Aim: The aim of the study was to examine the aetiological factors involved in the development of molar incisor hypomineralisation (MIH).
Methods: The study population comprised 4,049 children (2,029 girls, 2020 boys) aged 7-12 years. Children were examined for MIH in the school environment. Putative aetiological factors were evaluated using a questionnaire sent to children's families. The questionnaire included questions on prenatal, perinatal, and postnatal systemic conditions. Multivariate analysis was performed using multiple logistic regression, and Pearson's Chi-square test was used to evaluate nominal or ordinal variables with Fisher's exact test used in cases of small sample sizes. A level of p < 0.05 was considered statistically significant.
Results: MIH was observed in 7.7 % of the study population. A total of 3,827 completed questionnaires were returned, yielding a response rate of 95.3 %. MIH was found to be associated with prematurity (7 %), gastrointestinal problems (3.9 %), pneumonia (6.3 %), frequent fever (26.1 %), measles (14.7 %), and chickenpox (29.3 %) before age 4 years.

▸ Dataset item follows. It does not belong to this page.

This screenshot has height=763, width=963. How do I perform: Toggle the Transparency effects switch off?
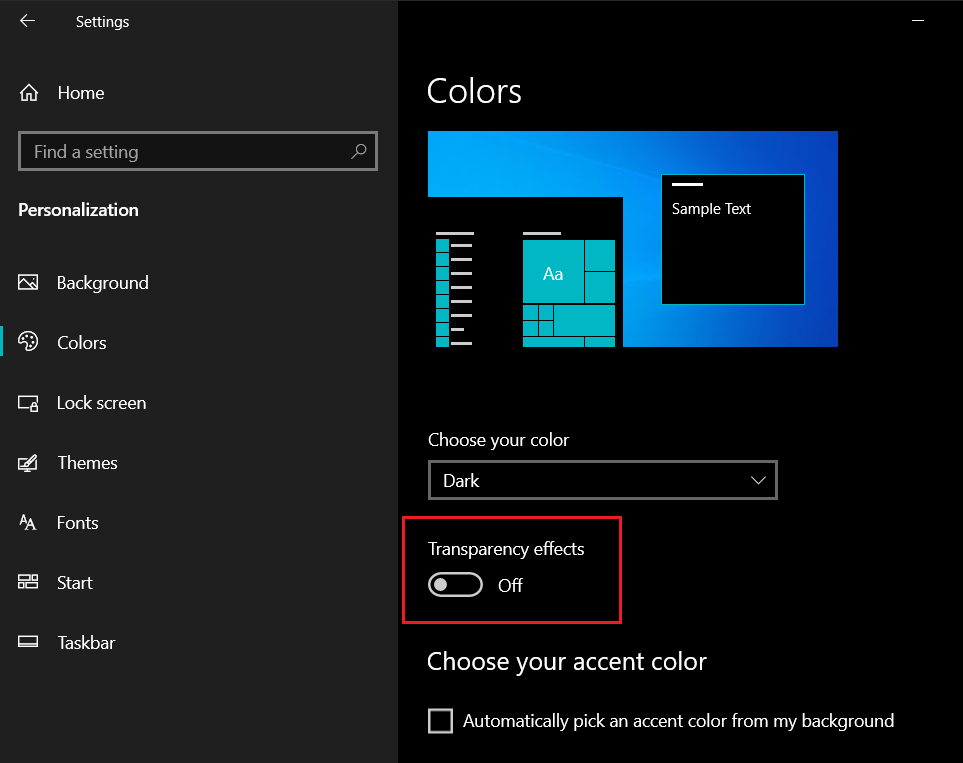[x=455, y=585]
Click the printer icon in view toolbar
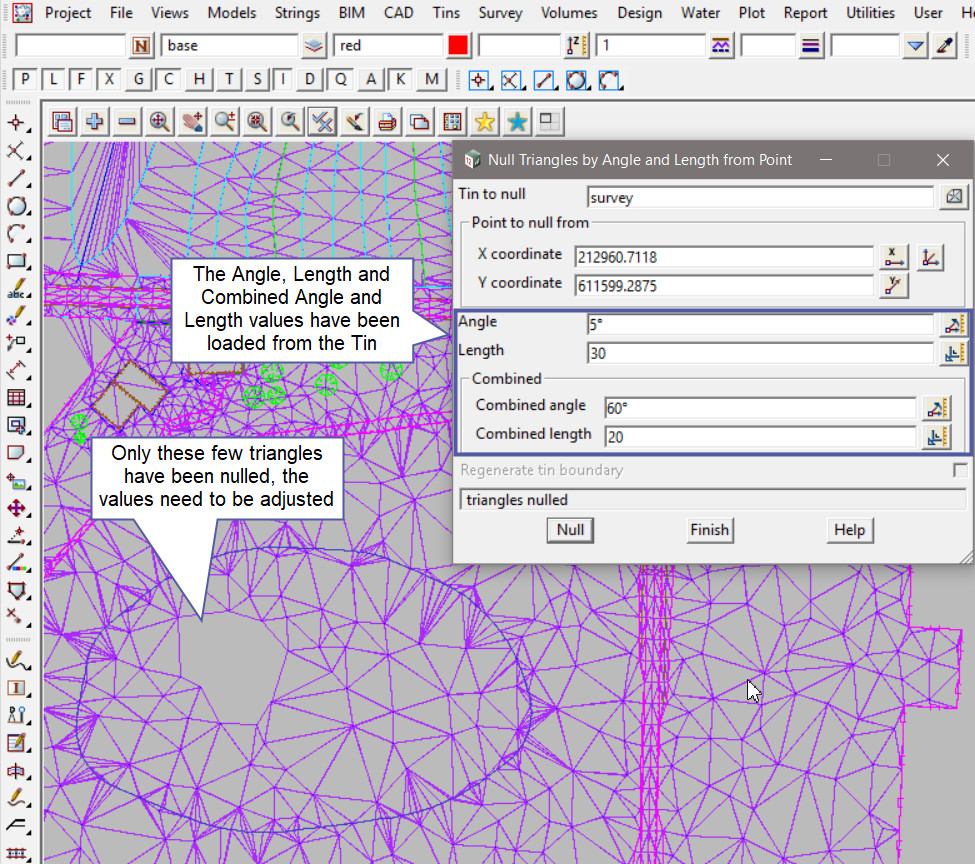Viewport: 975px width, 864px height. click(387, 122)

Statistics: Prevalence did not vary significantly between girls and boys (p > 0.05). Prematurity, gastrointestinal problems, pneumonia, frequent high fever, measles, and chickenpox before age 4 years were found to be significantly related with MIH (p < 0.05).
Conclusions: The aetiology of MIH is not clear yet, and the results of this study support the results of previous studies regarding the putative causal effect of several factors.